Yes, fixation of almost any kind can have effects on morphology. When you take a free flowing, protein spiked fat-blob (ie cell membrane), and make it rigid, you are going to get some differences.
A fun visualization of this can be done by wrapping cellophane/shrink wrap around a serological pipette and dipping it in a dry ice and methanol bath. It's something I show students all the time before getting into histology work.
Back to what you need. What cells are you using and what are you growing them on? Have you tried acetone fixation and you know it destroyed your plastic? The amount of time and concentration needed for acetone fixation is low enough that most modern chamber slides can handle it. Do you need the membrane to be permeabilized in fixation?
I don't know the main effect you are measuring, but assuming you have good controls, you should be able to see it past the fixation. The effect in your controls should be similar to your treated groups, unless the treatment is specifically effected by your fixative.
Moving to some more general recommendations. I think you should reconsider the fixative’s you’ve ruled out, because I am unconfident about their application.
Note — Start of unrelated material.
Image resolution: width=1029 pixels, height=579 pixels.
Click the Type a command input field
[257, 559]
The base source I always recommend students to turn to is the Wiley "Current Protocols in X" book that is relevant to the task at hand. In this case, I think the most relevant text is Current Protocols in Immunology, and the appropriate unit is 21.4 "Immunohistochemistry."
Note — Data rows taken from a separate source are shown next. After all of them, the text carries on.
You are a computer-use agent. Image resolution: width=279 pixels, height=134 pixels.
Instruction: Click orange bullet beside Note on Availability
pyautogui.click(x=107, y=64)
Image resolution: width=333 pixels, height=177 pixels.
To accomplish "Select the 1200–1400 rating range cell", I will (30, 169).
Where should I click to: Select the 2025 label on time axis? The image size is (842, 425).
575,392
I think a particularly useful, and relevant to this question if you are concerned with formalin masking, is Table 21.4.3.
That is for human antigens, but the “antigen retrieval” process works for murine cells in most cases. You are right that you antigen could be blocked by formalin, but the solution is often unmasking as MtOH are often more harsh to morphology. To support protocol 1:
Formalin or paraformaldehyde fixation cross-links protein, often
making antigens inaccessible to specific antibodies. The antigen
retrieval protocol, which combines high temperature with buffers at
different pH, has been very effective in unmasking antigenic
determinants which may be masked in fixed tissue or fixed cell
preparations, particularly determinants within the nucleus or
cytoplasm (Taylor and Shi, 2013).
My modification of the protocol is:
Sodium citrate buffer: 0.1 M citric acid/0.1 M sodium citrate, pH 6.0
- Wash sample on a liner rocker for 5 min w/2x culture volume of d.i. H2O
- Place your slides in 1mM citrate buffer in Coplin jars with the lid slightly off
- Weigh the jar in final state so you know how much water to add back
- Microwave 4-7 min. You don’t want it to go to a boil, and you need to remember to allow for venting
- Weigh the jar again and add back water
- Microwave another 4-7 min, again you don’t want a boil
- Take out of the oven and allow it to come to room temp by sitting it on the bench. If you do it too fast you’re going to disrupt the membrane.
- After it’s back to room temp, wash 2x PBS+0.05% Tween20 for 10 min each
- Try your IHC again, it will probably work now.